According to Spotify’s head of development, Sachin Doshi, Mumford & Sons’ Babel was streamed eight million times in its first week and then sold 600,000 copies. “That goes to prove streaming services do not take away from unit sales and, in fact, can be additive for major artist releases…That’s our point and we’re sticking to it.” It will take time to determine which business model is best, but there is no denying the fact that online streaming revenues have grown incredibly fast and are continuing to do so.

Data collected by a research firm called Strategy Analytics suggests that streaming music revenues will grow to about $1.1 billion (compared to $3.9 billion from downloads) by the end of 2012, at a rate about five times faster than downloads. Interestingly, the research firm also predicts that total digital revenues will overtake those of physical copies by 2015. Of course, physical copies will never become obsolete, and it is extremely unlikely that downloadable music will completely go away either, but if CD’s overtook vinyl and tape, and if downloads are going to overtake CD’s, will these streaming services overtake downloadable music? One can only speculate. Either way, artists are still getting the short end of the stick.

With over 24,400,000 monthly users, it is puzzling to comprehend why Spotify doesn’t have the money to compensate artists with higher rates. Spotify has experienced amazing revenue growth – 151% from 2010 to 2011 – reaching $244.5 million in total sales.

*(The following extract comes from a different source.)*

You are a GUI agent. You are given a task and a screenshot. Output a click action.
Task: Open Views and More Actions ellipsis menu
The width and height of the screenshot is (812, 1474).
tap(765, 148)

In that same timespan, however, Spotify’s “cost of sales” (including royalty fees, distribution costs and other expenses) grew 98 percent in 2011, and salary costs for Spotify’s 311 employees rose 173%, pulling in a net loss for Spotify of a little more than $59 million. How can a company stay afloat despite it’s continuous reporting of losses?

The short answer is its massive potential. Spotify is hot, with over 24 million monthly users, but a huge portion of it’s revenue – most of it actually, 97% just last year – goes to record labels. According to researcher Alice Enders: “Spotify is now finding that legitimate free services can lure fans away from piracy, but at the expense of investor capital.” The free music is, well, expensive. The tricky part is finding ways to get more paying subscribers, specifically in the United States. In most of Spotify’s markets, the free account has a listening cap of 10 hours per month, but not in the U.S. Spotify had planned to enforce that listening cap 6 months after its U.S. release in 2011, but alas, there is still none. The British research firm Ender’s Analysis claims that this listening cap will be enforced in July of 2013, but according to the New York Times, a Spotify spokesman claimed “there were no such plans for the United States. Plans or not, Spotify’s potential is undeniable. According to Steve Sovaca, Spotify’s content head, “more people are paying for Spotify in Sweden than are using the free service.” What would it look like if this were true in Spotify’s other markets like the United States? Plans to make Spotify profitable are obviously still in the works, and until there are profits to be made, negotiations for royalties will most likely continue to stagnate, leaving artists in the dirt.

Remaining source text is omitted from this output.